▶ **What is required**: Word for word, set down the lines from the one that contains "Collapse the PIN(Windows Hello) section" through the final line of the data; no pictures belong in the copy.

================================

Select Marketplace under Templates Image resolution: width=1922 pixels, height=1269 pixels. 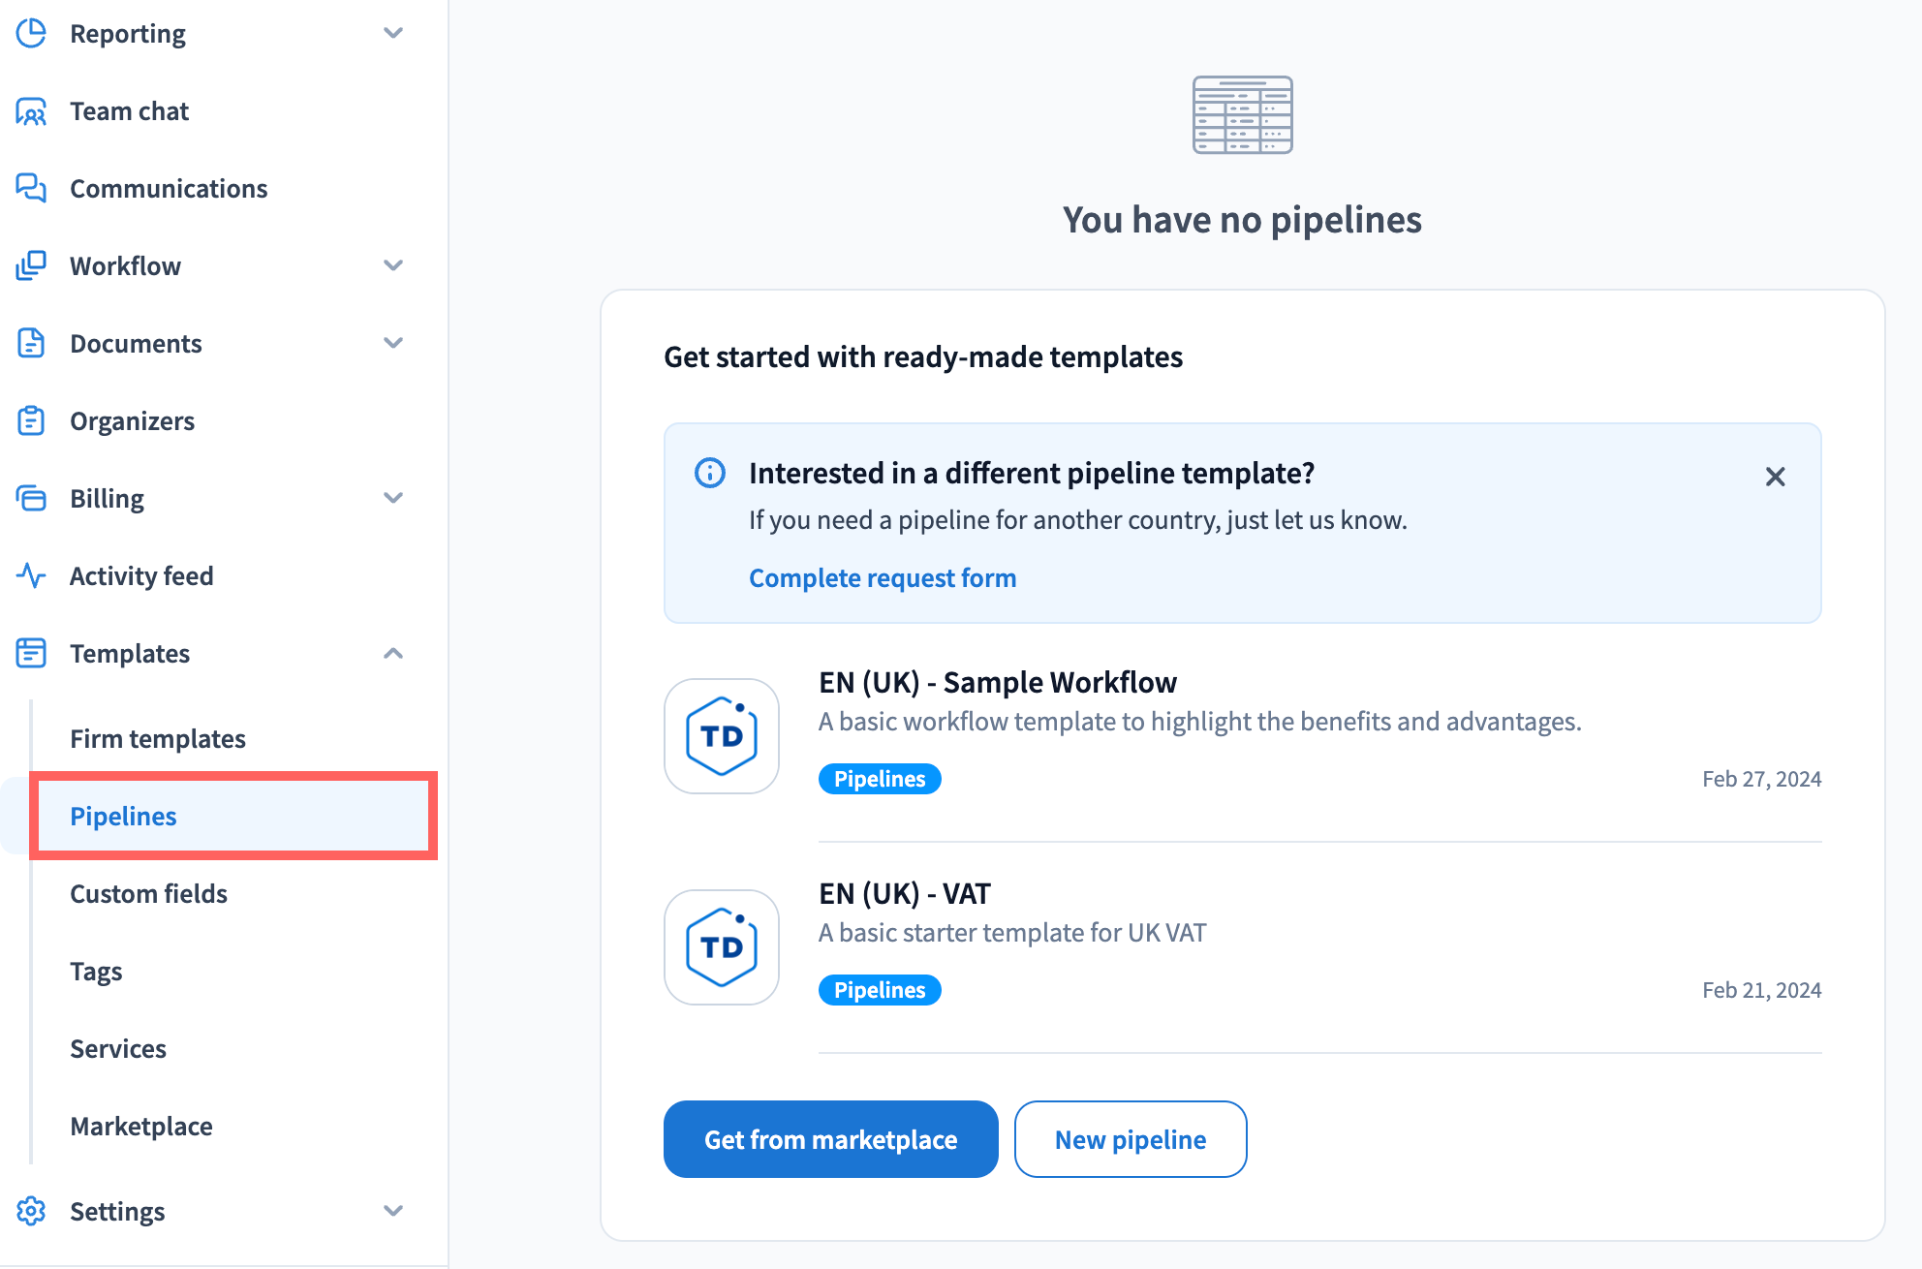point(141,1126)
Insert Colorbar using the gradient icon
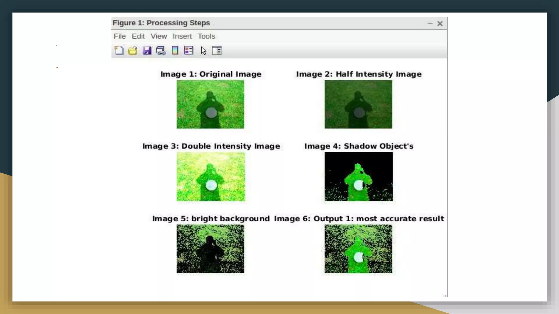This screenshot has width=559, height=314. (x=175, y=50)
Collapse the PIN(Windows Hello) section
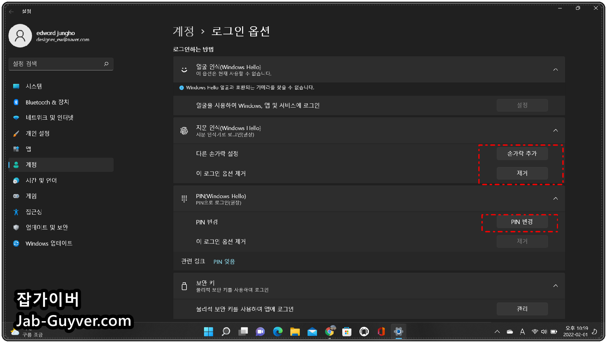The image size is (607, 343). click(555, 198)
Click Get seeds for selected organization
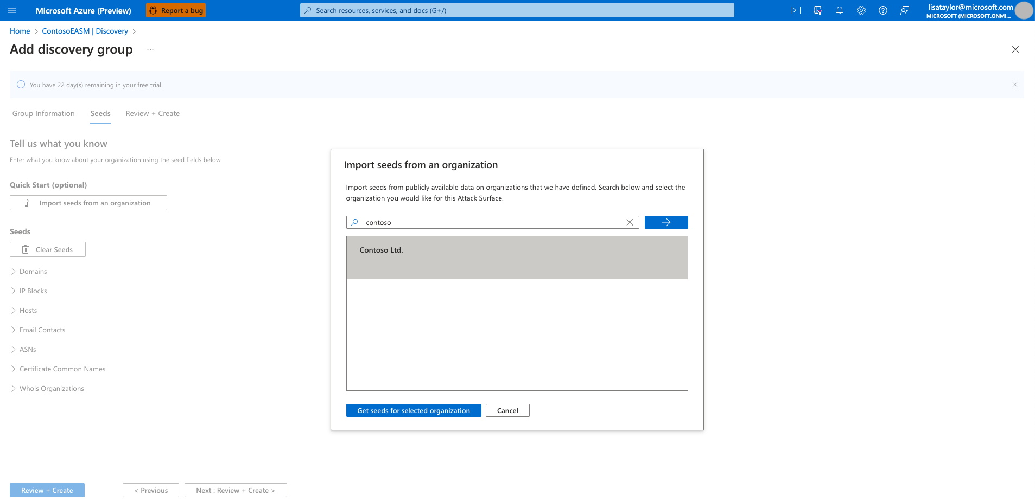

================================

▶ **Exercise answer**:
Collapse the PIN(Windows Hello) section
The image size is (607, 343). click(555, 198)
Click Get seeds for selected organization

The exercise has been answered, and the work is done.